Several officers are elected to serve one-year terms at the board's annual meeting in June:
- Vice President
- Assistant secretaries (when needed)
- Trust Officer
- Assistant Trust Officers (when needed)
The Board of Regents meets in Madison (unless decided otherwise) on the Friday after the first Monday of each month, except in September when the meeting occurs at a later Friday. Special meetings can also be called by the president or five Regents. A majority of the regents must be present to meet quorum for a meeting.

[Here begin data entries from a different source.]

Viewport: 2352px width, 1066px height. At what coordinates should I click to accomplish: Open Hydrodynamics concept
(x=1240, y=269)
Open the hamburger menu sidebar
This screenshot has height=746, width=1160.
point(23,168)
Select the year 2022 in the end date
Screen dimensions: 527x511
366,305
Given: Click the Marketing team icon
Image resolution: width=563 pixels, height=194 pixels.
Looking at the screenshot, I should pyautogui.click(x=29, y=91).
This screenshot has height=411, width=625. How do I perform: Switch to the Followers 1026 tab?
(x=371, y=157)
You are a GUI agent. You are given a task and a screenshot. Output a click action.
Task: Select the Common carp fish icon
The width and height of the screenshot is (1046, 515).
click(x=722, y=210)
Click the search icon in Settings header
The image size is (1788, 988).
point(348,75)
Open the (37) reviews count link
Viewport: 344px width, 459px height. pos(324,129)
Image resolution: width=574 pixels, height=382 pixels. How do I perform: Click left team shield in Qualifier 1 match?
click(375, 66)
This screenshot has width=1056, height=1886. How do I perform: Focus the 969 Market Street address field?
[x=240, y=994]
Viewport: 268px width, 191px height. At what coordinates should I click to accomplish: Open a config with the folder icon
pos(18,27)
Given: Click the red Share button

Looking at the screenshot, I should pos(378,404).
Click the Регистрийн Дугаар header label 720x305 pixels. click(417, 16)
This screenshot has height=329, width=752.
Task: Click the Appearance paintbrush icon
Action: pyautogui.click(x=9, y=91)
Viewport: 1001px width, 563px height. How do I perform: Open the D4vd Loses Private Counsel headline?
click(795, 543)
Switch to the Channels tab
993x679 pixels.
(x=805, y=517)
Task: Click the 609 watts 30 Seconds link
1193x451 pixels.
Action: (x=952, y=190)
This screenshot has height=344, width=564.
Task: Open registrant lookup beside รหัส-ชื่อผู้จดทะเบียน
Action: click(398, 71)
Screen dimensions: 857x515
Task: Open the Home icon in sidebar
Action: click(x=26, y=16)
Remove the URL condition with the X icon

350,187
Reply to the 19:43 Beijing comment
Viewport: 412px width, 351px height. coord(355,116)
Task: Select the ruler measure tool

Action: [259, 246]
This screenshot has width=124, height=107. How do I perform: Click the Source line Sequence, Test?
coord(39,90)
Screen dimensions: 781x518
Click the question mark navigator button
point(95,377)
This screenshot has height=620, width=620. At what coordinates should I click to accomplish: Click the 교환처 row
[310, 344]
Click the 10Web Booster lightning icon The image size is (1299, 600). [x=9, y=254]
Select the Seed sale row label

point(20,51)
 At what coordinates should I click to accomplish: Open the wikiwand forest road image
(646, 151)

Six committees serve the board:
- Education Committee
- Business, Finance and Audit Committee
- Capital Planning and Budget Committee
- Executive Committee
- Personnel Matters Review Committee
- Committee on Student Discipline and Student Governance Appeals
- Plus ad hoc committees as necessary
Topics voted on by the Board of Regents, if approved, then go on to the state Legislature for final approval.
Under state statutes, the Board of Regents is charged with responsibilities that include the following:
- Protect the lives, health and safety of people on its property
- Manage custody and other ownership issues associated with its land, buildings and other possessions
- Manage campus police authority
- Determine admissions policies
- Manage facets of UW System financial aid
In October of 2009, the Board of Regents was sued by Brothers Bar & Grill, a bar on the University of Wisconsin campus. The bar is alleging the board was unfair in its condemnation of the bar's building, which is the planned site of a UW music building.
In late 2009, a bill passed the state Legislature that would have changed the way regents are selected by splitting the state into seven districts with one regent being required to come from each district. Gov. Jim Doyle vetoed the bill.